_Recorded information_:

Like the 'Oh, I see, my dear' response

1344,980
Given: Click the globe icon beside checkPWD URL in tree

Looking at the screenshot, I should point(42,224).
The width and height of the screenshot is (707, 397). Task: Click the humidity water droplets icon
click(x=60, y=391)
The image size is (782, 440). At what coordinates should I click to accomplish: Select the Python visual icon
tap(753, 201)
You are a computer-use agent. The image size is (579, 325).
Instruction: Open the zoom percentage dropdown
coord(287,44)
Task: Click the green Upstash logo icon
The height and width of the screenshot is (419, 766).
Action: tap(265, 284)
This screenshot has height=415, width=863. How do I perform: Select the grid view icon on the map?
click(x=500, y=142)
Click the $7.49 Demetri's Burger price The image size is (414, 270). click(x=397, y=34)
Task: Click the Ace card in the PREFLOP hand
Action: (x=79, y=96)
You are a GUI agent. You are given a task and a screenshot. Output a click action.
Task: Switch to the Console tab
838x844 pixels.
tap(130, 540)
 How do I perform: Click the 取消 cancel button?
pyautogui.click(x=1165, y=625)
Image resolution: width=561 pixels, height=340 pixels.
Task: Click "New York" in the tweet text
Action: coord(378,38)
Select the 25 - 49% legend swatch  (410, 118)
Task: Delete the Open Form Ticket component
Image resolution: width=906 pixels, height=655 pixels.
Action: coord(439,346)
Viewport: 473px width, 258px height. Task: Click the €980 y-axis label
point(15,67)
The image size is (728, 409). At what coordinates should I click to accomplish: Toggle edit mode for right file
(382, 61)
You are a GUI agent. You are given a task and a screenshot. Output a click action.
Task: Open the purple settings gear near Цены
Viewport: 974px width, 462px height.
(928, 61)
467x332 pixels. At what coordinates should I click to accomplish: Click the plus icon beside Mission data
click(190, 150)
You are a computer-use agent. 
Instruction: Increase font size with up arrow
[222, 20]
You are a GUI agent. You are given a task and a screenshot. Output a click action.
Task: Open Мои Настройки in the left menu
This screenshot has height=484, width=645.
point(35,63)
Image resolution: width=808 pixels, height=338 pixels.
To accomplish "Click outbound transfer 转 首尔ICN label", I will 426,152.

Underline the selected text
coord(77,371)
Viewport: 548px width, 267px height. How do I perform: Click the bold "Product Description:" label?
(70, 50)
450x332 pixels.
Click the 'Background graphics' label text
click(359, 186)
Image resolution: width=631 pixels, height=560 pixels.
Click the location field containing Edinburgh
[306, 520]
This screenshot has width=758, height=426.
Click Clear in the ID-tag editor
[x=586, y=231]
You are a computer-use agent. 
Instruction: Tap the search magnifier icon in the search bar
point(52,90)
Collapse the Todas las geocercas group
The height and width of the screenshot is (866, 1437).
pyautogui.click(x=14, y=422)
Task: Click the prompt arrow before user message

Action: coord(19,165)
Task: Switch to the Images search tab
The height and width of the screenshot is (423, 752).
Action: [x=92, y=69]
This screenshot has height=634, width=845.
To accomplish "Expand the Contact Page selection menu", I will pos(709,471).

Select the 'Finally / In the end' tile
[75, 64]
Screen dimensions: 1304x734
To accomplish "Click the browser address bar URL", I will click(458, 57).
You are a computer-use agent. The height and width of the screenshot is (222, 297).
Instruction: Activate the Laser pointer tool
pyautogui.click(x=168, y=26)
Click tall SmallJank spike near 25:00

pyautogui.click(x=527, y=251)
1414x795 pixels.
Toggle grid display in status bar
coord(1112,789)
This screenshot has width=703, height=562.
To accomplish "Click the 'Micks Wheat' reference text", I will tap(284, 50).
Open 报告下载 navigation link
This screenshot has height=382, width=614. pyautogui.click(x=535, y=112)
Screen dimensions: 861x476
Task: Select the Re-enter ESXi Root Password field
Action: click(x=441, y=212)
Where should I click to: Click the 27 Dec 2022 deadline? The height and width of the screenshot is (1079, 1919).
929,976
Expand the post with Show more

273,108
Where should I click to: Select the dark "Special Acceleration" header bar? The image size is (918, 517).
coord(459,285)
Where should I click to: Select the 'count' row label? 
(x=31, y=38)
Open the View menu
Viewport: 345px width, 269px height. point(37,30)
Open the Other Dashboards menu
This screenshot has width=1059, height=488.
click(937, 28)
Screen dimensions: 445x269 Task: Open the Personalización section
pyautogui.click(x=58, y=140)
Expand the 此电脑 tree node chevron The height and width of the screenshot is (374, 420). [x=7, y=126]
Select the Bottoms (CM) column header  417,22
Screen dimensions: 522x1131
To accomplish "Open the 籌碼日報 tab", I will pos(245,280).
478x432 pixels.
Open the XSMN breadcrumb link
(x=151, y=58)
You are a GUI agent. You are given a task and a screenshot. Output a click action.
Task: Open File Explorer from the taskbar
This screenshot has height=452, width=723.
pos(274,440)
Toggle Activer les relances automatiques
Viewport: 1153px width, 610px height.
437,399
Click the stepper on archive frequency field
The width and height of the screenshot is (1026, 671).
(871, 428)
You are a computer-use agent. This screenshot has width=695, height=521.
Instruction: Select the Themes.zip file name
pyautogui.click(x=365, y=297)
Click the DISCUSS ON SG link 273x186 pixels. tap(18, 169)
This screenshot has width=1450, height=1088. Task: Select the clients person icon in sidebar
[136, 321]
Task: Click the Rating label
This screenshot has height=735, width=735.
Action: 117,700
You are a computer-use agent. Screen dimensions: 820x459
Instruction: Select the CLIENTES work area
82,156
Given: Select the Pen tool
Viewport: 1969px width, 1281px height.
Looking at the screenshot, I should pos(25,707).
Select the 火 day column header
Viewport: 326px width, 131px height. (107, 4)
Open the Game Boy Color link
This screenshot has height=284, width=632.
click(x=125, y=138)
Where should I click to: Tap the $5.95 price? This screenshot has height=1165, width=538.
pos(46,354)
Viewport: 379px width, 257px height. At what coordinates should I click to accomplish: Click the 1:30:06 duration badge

_Aim of the task_: Copy out the records word for word, from the line containing "The image size is (728, 409)." through the line containing "[x=586, y=231]", with both of those lines included.

_Finished task_:
The image size is (728, 409). At what coordinates should I click to accomplish: Toggle edit mode for right file
(382, 61)
You are a GUI agent. You are given a task and a screenshot. Output a click action.
Task: Open the purple settings gear near Цены
Viewport: 974px width, 462px height.
(928, 61)
467x332 pixels. At what coordinates should I click to accomplish: Click the plus icon beside Mission data
click(190, 150)
You are a computer-use agent. 
Instruction: Increase font size with up arrow
[222, 20]
You are a GUI agent. You are given a task and a screenshot. Output a click action.
Task: Open Мои Настройки in the left menu
This screenshot has height=484, width=645.
point(35,63)
Image resolution: width=808 pixels, height=338 pixels.
To accomplish "Click outbound transfer 转 首尔ICN label", I will 426,152.

Underline the selected text
coord(77,371)
Viewport: 548px width, 267px height. How do I perform: Click the bold "Product Description:" label?
(70, 50)
450x332 pixels.
Click the 'Background graphics' label text
click(359, 186)
Image resolution: width=631 pixels, height=560 pixels.
Click the location field containing Edinburgh
[306, 520]
This screenshot has width=758, height=426.
Click Clear in the ID-tag editor
[x=586, y=231]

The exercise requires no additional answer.